Całkiem niedawno na jednej z londyńskich ulic, kobieta próbująca pobrać pieniądze ze swojego konta za pomocą karty debetowej zauważyła, że bankomat był wyposażony w dodatkowe akcesoria. W porę zorientowała się, że coś jest nie tak i zdjęła z maszyny maleńką kamerę zainstalowaną po to, by podpatrywać numery pinów, które wprowadzali użytkownicy bankomatu. Gdy ze zdziwieniem przyglądała się kamerze w swoich dłoniach, niemal natychmiast została zaatakowana przez jednego z mężczyzn stojących za nią w kolejce do automatu.
Był to młody Rumun, który usiłował wyrwać jej z rąk cenną aparaturę potrzebną do okradania kont bankowych. Jednak stojący w kolejce ludzie szybko zareagowali próbując powstrzymać napastnika. Złapała go policja zawiadomiona przez operatorów kamer CCTV, którzy natychmiast wysłali najbliższy radiowóz, by pomógł siłującym się z mężczyzną ludziom.
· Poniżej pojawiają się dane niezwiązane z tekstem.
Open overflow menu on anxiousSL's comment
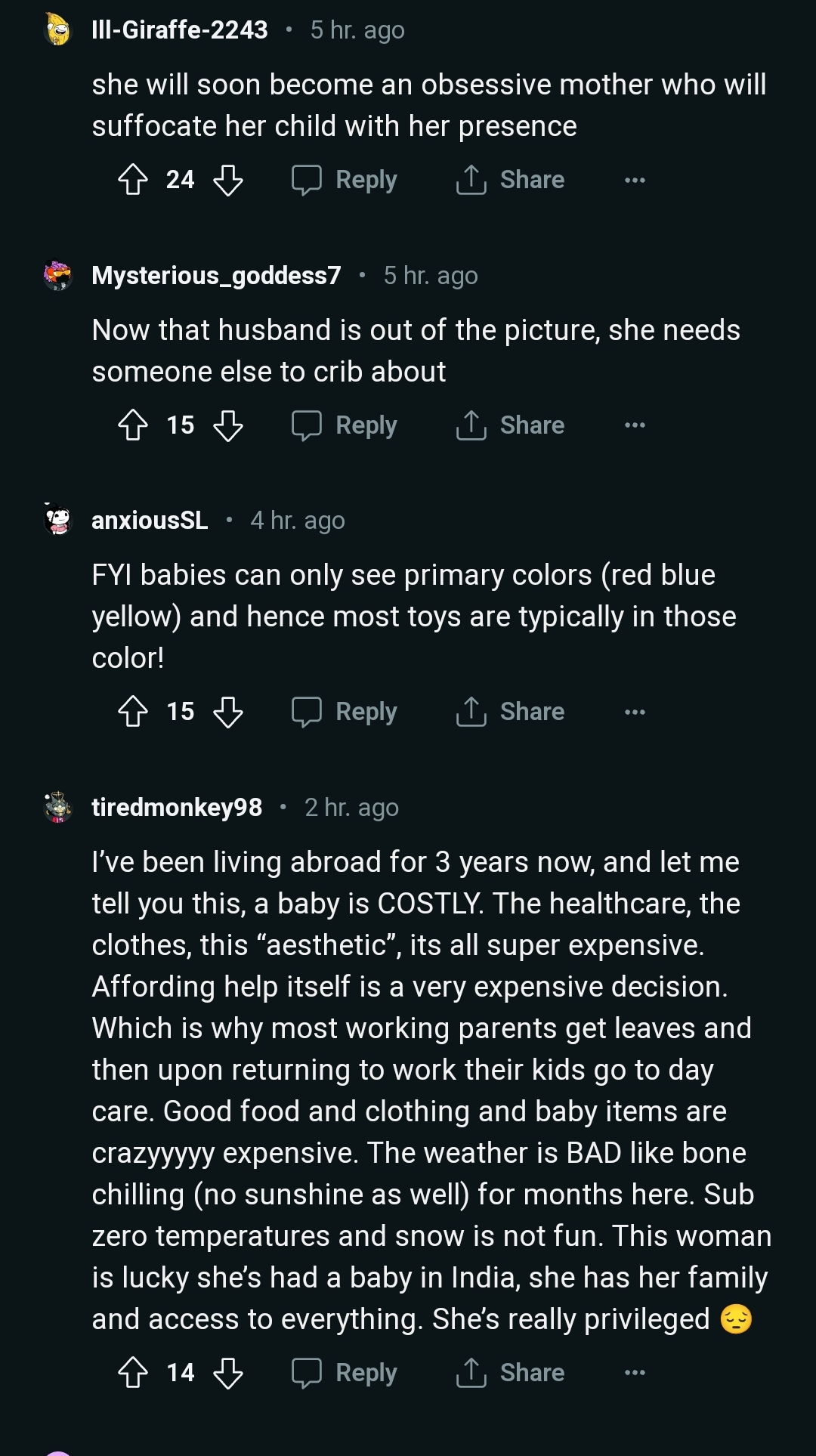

Specjaliści od tego typu oszustw wyjaśnili, że po włożeniu karty do bankomatu przy którym wcześniej działał oszust, zainstalowany przy maszynie czytnik wykradał z niej dane, a kamera zdradzała pin wprowadzany przez posiadacza karty. W taki sposób mając dane karty i numer pin, nietrudno wybrać pieniądze z kont nieświadomych ludzi.
Policjanci doradzili, że najlepszą metodą na obronienie się przed tego typu oszustwem jest zakrywanie dłonią numerów pin, który wprowadzamy przy pobieraniu pieniędzy. Bez tego, nawet skopiowane dane z karty bankomatowej nie będą przydatne dla złodzieja.